Başka bir deyişle, hazların kendileri hakkında değil, kaynakları hakkında sorular sormaya başlayacağız. Bu tür soruları ne kadar çok sorarsak, o zaman, şimdiye kadar uğraştıklarımıza karşın – manevi olarak olgunlaşmamıza yardımcı olacak yeni ve farklı ortamlar aramaya o kadar çok yönlendiriliriz.

Bu dünyada haz aldığımız sürece, hazzın kaynağı hakkında soru sormayız.

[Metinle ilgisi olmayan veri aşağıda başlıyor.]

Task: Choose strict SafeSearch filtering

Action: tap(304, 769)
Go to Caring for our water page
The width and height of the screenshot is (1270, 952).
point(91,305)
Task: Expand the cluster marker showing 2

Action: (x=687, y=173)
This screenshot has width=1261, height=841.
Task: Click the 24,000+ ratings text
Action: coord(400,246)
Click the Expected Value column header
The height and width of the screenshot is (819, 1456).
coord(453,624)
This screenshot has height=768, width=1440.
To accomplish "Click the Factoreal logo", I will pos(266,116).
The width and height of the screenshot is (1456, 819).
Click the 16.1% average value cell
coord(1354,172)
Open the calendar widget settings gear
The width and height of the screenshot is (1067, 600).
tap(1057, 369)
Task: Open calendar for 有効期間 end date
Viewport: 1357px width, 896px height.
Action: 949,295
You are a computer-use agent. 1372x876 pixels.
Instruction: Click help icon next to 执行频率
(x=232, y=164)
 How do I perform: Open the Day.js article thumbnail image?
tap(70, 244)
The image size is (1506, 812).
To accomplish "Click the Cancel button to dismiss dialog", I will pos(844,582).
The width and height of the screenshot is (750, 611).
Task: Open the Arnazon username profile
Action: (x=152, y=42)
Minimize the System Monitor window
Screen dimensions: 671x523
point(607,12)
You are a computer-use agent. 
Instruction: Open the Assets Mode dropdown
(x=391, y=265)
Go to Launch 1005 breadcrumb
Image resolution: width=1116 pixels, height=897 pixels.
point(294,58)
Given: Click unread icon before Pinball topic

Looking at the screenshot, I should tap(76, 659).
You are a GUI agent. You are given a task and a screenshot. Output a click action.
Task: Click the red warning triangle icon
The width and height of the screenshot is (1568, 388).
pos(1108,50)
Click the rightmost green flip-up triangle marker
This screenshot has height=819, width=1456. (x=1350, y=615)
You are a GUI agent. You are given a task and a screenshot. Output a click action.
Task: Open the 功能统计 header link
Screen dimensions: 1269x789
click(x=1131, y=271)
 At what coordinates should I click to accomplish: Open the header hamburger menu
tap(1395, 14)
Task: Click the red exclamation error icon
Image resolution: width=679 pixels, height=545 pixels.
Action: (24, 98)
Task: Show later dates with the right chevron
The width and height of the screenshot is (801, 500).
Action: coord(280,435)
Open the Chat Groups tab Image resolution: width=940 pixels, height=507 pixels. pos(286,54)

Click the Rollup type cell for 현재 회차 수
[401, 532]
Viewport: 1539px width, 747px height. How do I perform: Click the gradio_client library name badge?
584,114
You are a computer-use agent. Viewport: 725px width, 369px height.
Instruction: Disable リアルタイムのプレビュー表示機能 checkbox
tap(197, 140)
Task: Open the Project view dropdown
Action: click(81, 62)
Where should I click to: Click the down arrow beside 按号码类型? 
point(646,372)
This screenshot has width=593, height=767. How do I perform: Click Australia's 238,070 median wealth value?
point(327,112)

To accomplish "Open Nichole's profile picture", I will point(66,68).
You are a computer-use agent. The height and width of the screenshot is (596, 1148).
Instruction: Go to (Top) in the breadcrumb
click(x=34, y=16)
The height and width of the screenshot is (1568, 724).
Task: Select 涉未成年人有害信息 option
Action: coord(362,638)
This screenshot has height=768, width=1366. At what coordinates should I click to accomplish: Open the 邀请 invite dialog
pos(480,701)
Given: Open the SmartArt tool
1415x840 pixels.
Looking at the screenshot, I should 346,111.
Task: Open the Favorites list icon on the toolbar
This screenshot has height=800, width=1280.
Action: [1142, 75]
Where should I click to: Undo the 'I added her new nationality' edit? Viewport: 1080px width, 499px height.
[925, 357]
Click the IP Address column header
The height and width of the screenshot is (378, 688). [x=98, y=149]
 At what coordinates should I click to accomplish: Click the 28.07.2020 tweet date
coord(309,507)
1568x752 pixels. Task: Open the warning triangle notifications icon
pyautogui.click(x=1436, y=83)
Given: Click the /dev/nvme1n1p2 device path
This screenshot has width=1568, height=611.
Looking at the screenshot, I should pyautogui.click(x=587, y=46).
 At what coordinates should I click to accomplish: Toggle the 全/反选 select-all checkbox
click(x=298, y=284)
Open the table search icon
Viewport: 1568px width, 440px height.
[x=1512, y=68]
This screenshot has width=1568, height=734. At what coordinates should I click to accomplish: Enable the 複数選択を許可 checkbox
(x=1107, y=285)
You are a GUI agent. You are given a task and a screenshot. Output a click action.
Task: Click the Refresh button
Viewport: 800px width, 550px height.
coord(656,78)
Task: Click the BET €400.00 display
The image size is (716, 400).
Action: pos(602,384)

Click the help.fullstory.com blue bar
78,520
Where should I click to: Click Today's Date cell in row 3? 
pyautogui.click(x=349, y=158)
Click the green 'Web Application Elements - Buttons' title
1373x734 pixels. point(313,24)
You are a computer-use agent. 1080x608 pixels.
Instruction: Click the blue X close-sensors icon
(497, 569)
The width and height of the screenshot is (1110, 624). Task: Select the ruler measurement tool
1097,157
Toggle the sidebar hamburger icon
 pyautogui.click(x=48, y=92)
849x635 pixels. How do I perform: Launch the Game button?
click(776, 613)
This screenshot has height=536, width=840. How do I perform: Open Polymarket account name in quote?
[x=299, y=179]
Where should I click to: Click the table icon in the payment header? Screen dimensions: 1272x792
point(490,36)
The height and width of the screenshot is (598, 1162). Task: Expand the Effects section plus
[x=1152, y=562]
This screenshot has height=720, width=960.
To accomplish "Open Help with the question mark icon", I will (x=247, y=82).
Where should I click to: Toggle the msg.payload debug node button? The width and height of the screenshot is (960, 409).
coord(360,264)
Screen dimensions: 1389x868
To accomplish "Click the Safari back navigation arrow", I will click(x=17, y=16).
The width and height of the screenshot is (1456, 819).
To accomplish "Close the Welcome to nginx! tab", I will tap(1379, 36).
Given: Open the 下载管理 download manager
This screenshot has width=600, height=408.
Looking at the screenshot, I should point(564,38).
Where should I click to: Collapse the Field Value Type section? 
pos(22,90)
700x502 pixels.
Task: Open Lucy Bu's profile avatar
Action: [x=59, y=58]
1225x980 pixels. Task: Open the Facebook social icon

Ancak, hayattan zevk almayı bırakır bırakmaz ve ayrıca önümüzde bizleri değerli bir hedefe doğru ilerleterek, haz almaya yönelten hiçbir gelecek hedefi görmezsek, o zaman kendimizi ciddi bir varoluşsal problemin içinde hissetmeye başlarız. Daha sonra hayatın amacı ve anlamı hakkında temel sorular sormaya başlarız, sadece buradayken nasıl haz alacağımızı değil.

Böyle bir safhada, hayattan zevk almak istiyorsak, o zaman hayatın kaynağına yaklaşmamız gerektiğini anlamaya başlarız, bu da “kendi yararımız için” haz alma niyetini, “başkalarının yararına” olarak, tersine çevirmek anlamına gelir.

Yaradan’a Doğru Manevi Yönlendirme

Baal HaSulam, Shamati #70, “Güçlü Bir El ve Taşkın Bir Gazapla”:

O der ki: Sadakatle O’na tutunmak ve Kral’ın sarayına girmek için Yaradan’ın hizmetine girmek isteyenlerin hepsinin kabul edilmediğini bilmemiz gerek. Aksine kişi sınanır; eğer başka hiçbir arzusu yoksa ve yalnız Dvekut (bir olmak, bağlanmak) istiyorsa kişi kabul edilir.

Peki, kişinin yalnız tek bir arzusu olduğu nasıl sınanır? Kişiye engeller verilir. Bu demektir ki; böylece bu yolu bıraksın ve tüm halkın yolunu izlesin diye, kişiye yabancı düşünceler ve yabancı haberciler yollanır.

Yaradan’a doğru hareket ederken, O’na doğru, doğru yönü elde etmeliyim. Ama ben bunu görmem.  Yaradan, sadece çabamın sonunda keşfedilir. Yolun her adımında karanlıkta yürürüm ve doğru yönlendirmem sonucunda yavaş yavaş O’nu keşfederim.  Ama bunu doğru şekilde nasıl yapacağız? Bunu yapmak için, bir tüfek görüşünde yaptığım gibi, üçüncü bir noktayı vurmak için iki nokta arasından bakmalıyım.

Tek bir niyetle bakıyorsam, bu yeterli değildir, onunla, ikinci bir niyeti birleştirmeliyim ve o zaman hedefi vurabilirim.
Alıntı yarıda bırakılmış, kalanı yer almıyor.